• **STATED EXERCISE**: Rewrite the lines from the one containing "Close the 7" through the one containing "coord(928,609)", inclusive, replacing "waveform" with "wave" and leaving everything else unchanged.
━━ RAW RECORDS ━━
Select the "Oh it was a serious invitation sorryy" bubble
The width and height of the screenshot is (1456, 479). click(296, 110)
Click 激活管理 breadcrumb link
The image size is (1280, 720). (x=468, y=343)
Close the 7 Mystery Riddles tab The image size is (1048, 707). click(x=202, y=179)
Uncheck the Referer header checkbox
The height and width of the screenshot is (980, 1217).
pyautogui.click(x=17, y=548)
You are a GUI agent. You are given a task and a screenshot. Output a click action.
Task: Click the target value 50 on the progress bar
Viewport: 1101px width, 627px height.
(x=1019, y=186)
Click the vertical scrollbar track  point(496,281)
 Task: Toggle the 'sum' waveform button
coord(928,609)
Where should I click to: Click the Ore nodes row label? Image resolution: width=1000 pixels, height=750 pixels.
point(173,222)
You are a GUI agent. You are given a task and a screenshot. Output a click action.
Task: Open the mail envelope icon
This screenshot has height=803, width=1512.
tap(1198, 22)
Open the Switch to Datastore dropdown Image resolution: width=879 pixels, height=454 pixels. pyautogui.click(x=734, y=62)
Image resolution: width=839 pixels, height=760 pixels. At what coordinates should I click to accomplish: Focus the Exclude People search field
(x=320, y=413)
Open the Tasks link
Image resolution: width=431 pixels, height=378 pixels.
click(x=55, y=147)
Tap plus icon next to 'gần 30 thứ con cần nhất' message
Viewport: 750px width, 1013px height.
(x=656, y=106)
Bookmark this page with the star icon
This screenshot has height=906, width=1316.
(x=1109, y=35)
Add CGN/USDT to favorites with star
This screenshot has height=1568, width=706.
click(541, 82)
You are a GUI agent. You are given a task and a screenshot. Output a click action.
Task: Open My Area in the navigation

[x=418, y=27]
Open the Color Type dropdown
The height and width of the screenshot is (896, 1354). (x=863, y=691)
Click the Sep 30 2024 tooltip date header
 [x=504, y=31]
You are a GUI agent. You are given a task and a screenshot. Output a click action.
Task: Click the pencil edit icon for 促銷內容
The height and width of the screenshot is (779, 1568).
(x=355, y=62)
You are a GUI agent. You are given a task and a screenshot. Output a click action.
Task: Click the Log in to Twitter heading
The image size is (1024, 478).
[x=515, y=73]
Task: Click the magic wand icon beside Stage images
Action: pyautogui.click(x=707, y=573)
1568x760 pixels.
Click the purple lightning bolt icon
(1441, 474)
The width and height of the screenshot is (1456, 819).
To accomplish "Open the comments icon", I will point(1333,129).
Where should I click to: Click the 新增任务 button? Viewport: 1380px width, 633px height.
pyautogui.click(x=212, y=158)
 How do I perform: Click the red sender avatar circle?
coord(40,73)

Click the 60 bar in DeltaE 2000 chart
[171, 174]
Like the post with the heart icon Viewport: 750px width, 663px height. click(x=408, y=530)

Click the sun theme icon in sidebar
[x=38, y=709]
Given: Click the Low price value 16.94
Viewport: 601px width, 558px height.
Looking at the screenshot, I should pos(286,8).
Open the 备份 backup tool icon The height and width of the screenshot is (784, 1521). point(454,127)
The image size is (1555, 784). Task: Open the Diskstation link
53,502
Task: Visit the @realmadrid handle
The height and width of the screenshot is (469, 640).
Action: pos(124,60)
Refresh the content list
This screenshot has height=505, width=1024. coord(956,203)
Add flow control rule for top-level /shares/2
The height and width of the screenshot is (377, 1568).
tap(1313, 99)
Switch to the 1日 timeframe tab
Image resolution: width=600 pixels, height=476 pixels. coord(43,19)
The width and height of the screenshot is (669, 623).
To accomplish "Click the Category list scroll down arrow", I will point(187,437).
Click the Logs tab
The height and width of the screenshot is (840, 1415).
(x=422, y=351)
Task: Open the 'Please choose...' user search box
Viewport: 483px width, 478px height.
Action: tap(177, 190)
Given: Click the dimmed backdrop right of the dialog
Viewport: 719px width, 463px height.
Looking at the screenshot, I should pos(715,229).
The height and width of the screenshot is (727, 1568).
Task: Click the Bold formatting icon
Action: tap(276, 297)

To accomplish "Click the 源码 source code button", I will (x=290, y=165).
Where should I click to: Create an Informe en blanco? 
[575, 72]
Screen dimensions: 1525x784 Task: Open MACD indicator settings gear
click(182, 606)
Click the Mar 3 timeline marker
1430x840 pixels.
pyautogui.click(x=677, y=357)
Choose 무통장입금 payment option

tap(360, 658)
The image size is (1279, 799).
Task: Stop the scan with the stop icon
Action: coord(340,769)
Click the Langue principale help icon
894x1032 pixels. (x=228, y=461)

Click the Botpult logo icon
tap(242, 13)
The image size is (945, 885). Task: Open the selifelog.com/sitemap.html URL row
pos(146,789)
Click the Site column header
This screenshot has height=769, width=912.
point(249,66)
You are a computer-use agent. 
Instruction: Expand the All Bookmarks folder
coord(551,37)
━━━
• **CORRECT OUTPUT**:
Close the 7 Mystery Riddles tab The image size is (1048, 707). click(x=202, y=179)
Uncheck the Referer header checkbox
The height and width of the screenshot is (980, 1217).
pyautogui.click(x=17, y=548)
You are a GUI agent. You are given a task and a screenshot. Output a click action.
Task: Click the target value 50 on the progress bar
Viewport: 1101px width, 627px height.
(x=1019, y=186)
Click the vertical scrollbar track  point(496,281)
 Task: Toggle the 'sum' wave button
coord(928,609)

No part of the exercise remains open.